Dès lors, la révision du système de prise en charge publique impose de redéfinir le périmètre remboursable des biens et services offerts aux usagers du système de soins et dont le coût est, en tout ou partie, pris en charge par les assurances maladie obligatoire et / ou les assurances complémentaires.

Il faut savoir qu'en France, à la différence de nombreux pays étrangers, l'assurance maladie complémentaire intervient plus en complément « tarifaire » qu'en complément « thématique » par rapport à l'assurance obligatoire. En effet, le périmètre du remboursable est celui de l'assurance maladie obligatoire. Il pourrait ne pas recouper exactement celui des contrats d'assurance complémentaire les plus courants . C'est le cas dans plusieurs pays étrangers, où certains biens et services, répondant à la définition de biens et services de santé (kinésithérapie, prothèses dentaires, etc.), sont exclus du périmètre remboursable de l'assurance obligatoire. En France, on peut considérer que, le plus souvent, l'assurance maladie complémentaire, se borne à améliorer le taux de remboursement des prestations élues par l'assurance obligatoire.

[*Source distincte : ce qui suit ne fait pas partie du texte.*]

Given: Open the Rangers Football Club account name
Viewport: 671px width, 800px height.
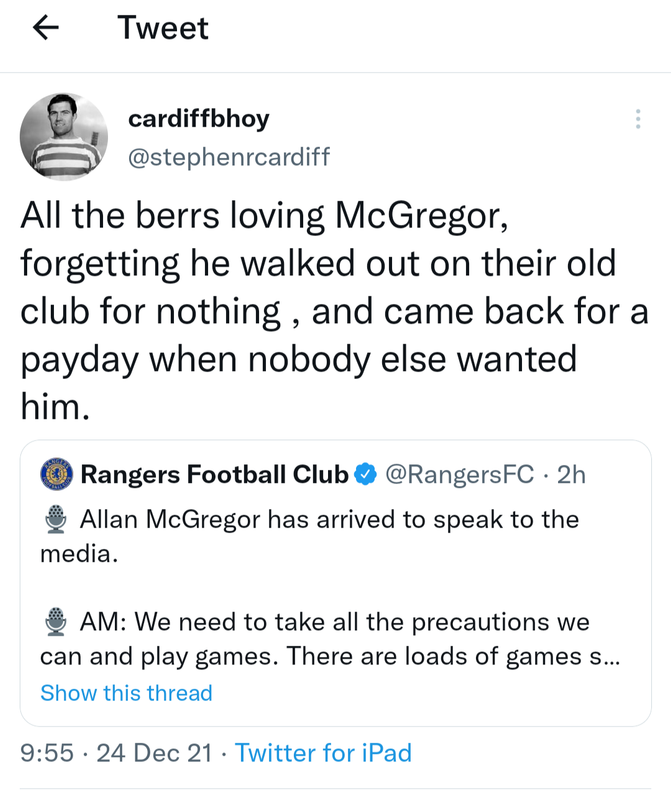Looking at the screenshot, I should (214, 474).
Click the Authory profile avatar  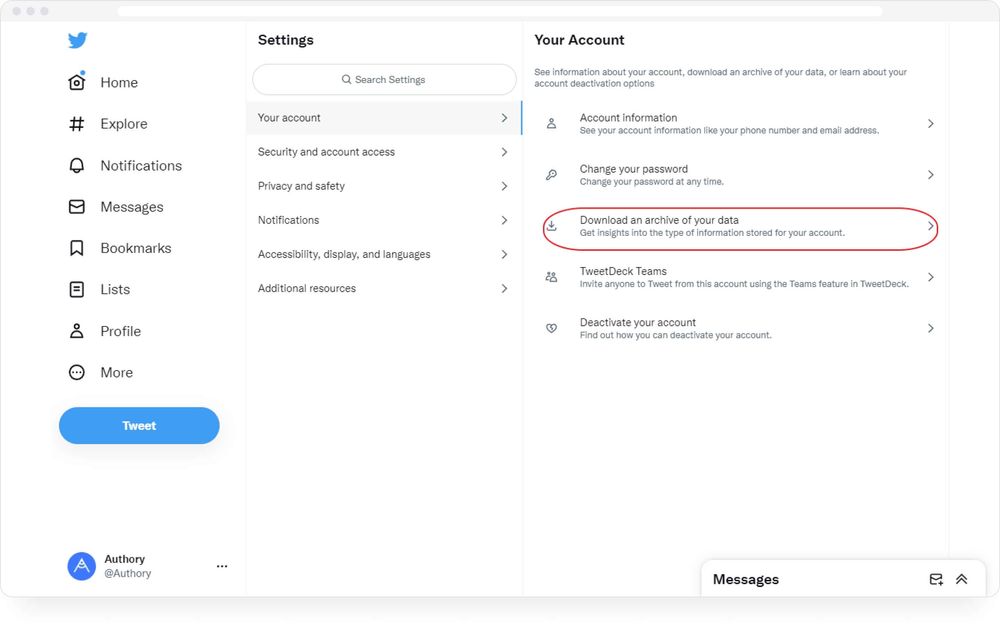(81, 566)
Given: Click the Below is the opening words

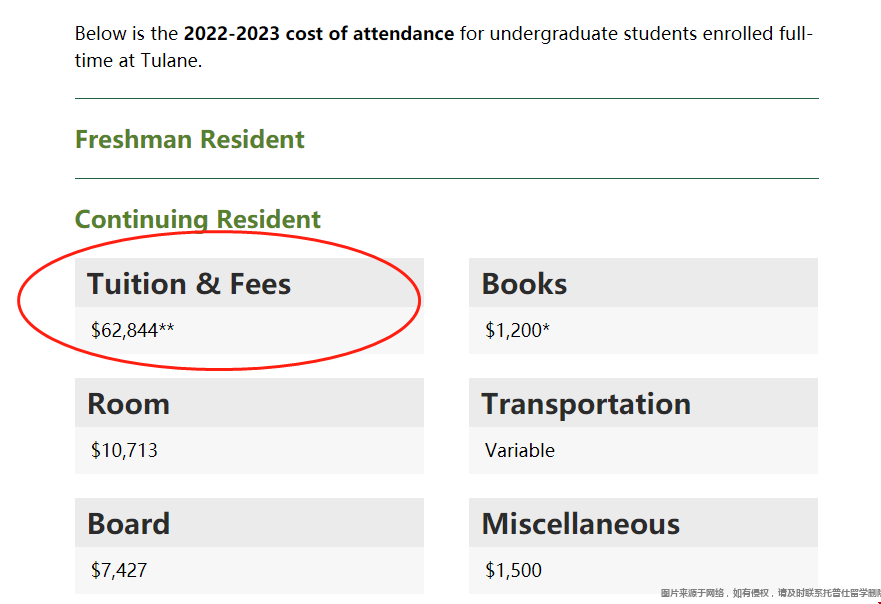Looking at the screenshot, I should [x=127, y=34].
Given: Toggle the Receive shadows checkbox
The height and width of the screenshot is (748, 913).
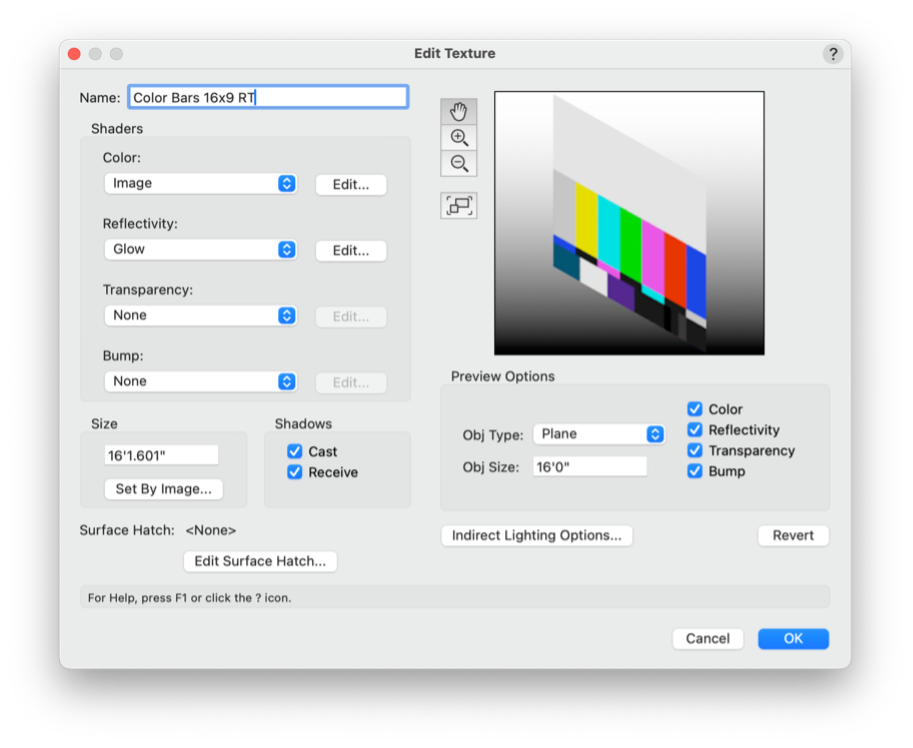Looking at the screenshot, I should click(x=295, y=472).
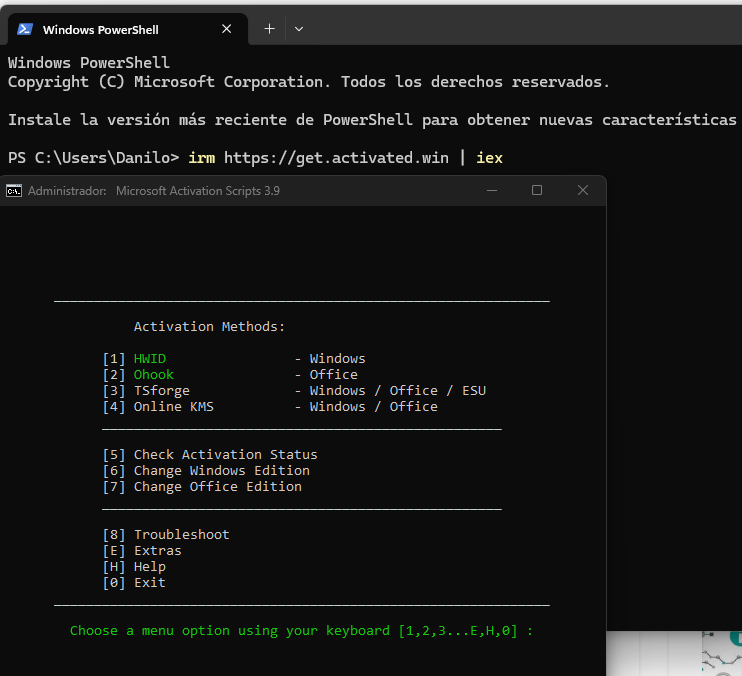Click the Troubleshoot menu entry
The image size is (742, 676).
coord(181,535)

Dès lors, on pourrait proposer, dans le cadre d'une réflexion globale sur la gestion du périmètre remboursable, que, en contrepartie de l'introduction de produits ou techniques coûteux et de l'amélioration de certains niveaux de remboursement, les produits ou services considérés comme moins prioritaires, ou devenus relativement moins efficaces du fait de l'introduction d'une nouveauté, soient sortis du périmètre remboursable, sur des bases objectives et transparentes.

Cette possibilité de révision du périmètre remboursable suppose toutefois de disposer de connaissances documentées sur l'utilité et l'efficience des produits et services médicaux ainsi que de pouvoir réexaminer de façon systématique et régulière ce périmètre, ce qui n'est pas le cas aujourd'hui en France en dehors des médicaments et dispositifs médicaux inscrits de manière non générique.

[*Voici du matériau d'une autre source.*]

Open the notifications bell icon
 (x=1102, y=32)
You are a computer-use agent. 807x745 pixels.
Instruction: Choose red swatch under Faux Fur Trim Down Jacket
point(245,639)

Plus globalement, la question de la répartition des interventions entre l'assurance maladie obligatoire et les assurances complémentaires en matière de dépenses de santé doit pouvoir nourrir la réflexion sur la réintroduction de mécanismes régulateurs.

A cet égard, on peut citer le rapport du groupe de travail de la Commission des comptes de la sécurité sociale, présidé par M. Jean-François Chadelat, du mois d'avril 2003, selon lequel cette répartition n'est pas le résultat de choix explicites et rationnels. En effet, malgré les enjeux qu'elle recouvre, la répartition actuelle est le produit d'une succession de décisions techniques, parfois anciennes, plutôt que d'une approche d'ensemble, et n'a donc jamais fait l'objet d'un réel débat public.

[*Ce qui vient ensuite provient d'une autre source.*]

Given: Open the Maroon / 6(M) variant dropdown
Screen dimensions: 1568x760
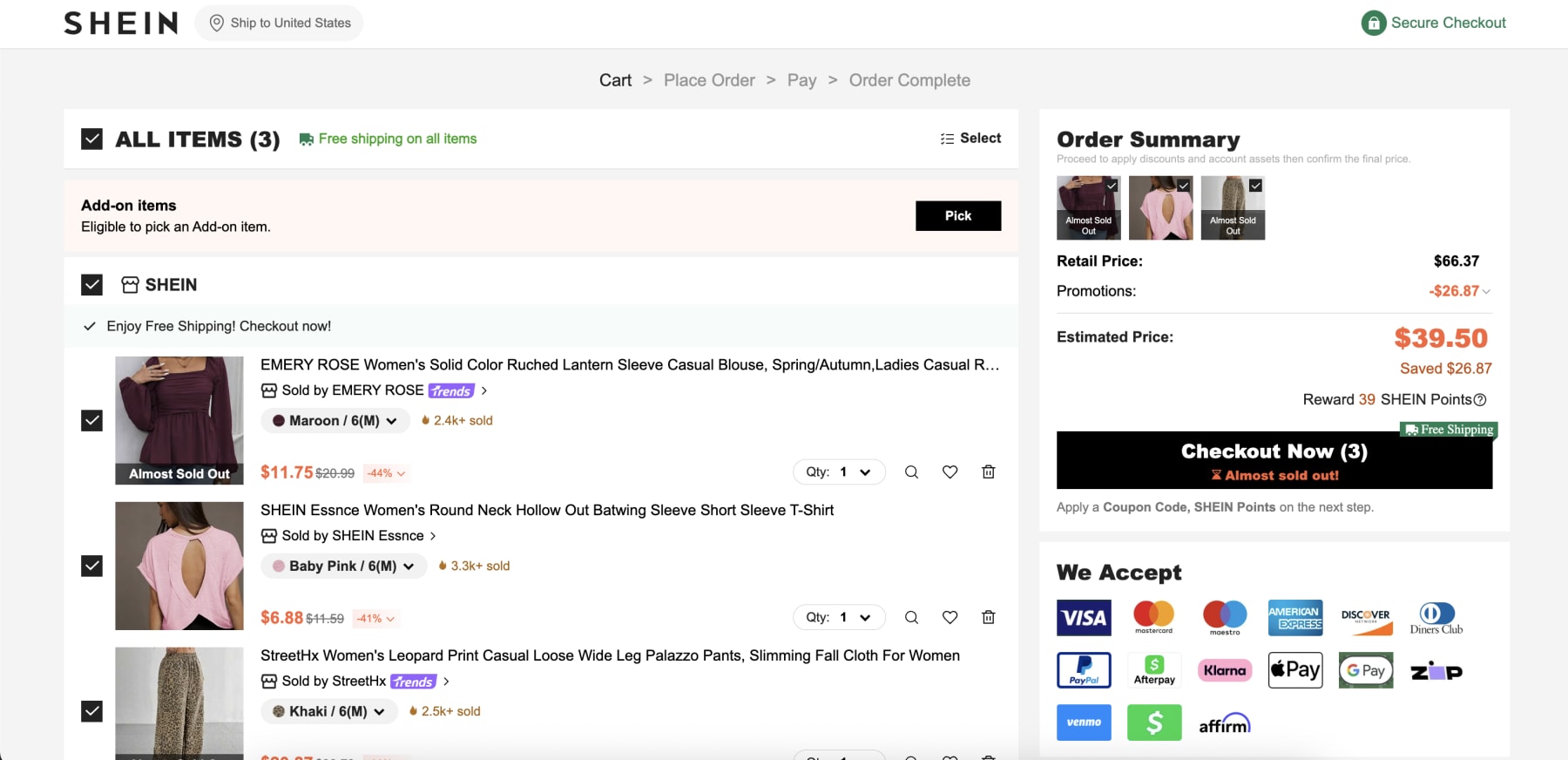Looking at the screenshot, I should (x=335, y=421).
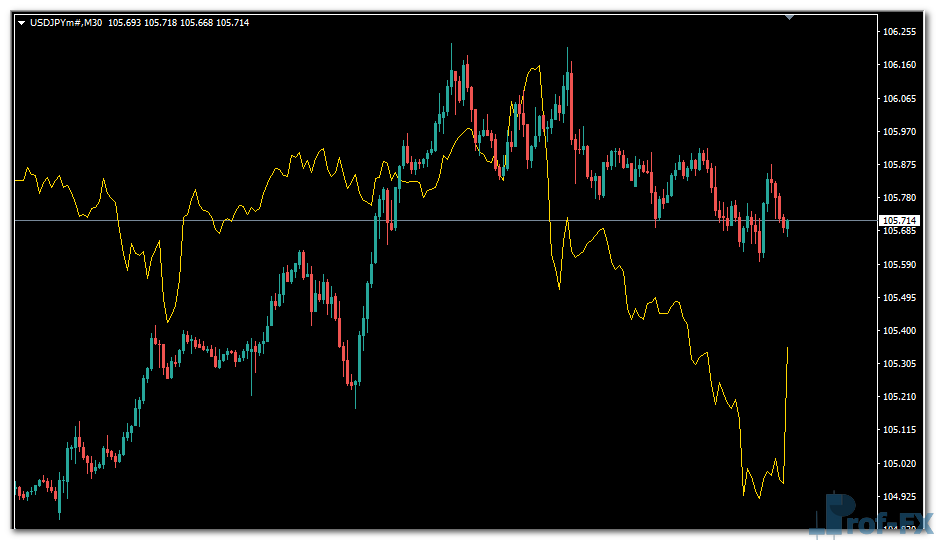
Task: Click the 105.020 price axis value
Action: coord(900,463)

Ce rapport estime qu'il est certes illusoire de penser, au regard des masses financières en jeu et des déterminants de la croissance des dépenses de santé, qu'une réforme de la répartition des interventions entre assurance maladie obligatoire et assurances complémentaires puisse résoudre les difficultés financières de l'assurance maladie. Cependant il serait regrettable de se priver de la contribution que cette réforme pourrait apporter, ne serait-ce que par la mise en place d'une meilleure gestion du risque.

En termes de pistes de solution, ce rapport préconise la création d'une « couverture maladie généralisée » et l'instauration d'une coopération nouvelle et approfondie entre les organismes d'assurance maladie obligatoire et d'assurance maladie complémentaire, fondée sur le copaiement et la corégulation. Le copaiement supposerait la définition commune par les organismes obligatoires et complémentaires du panier de soins sous l'arbitrage de l'Etat et la corégulation reposerait sur l'association des assurances maladie complémentaires à la gestion du risque.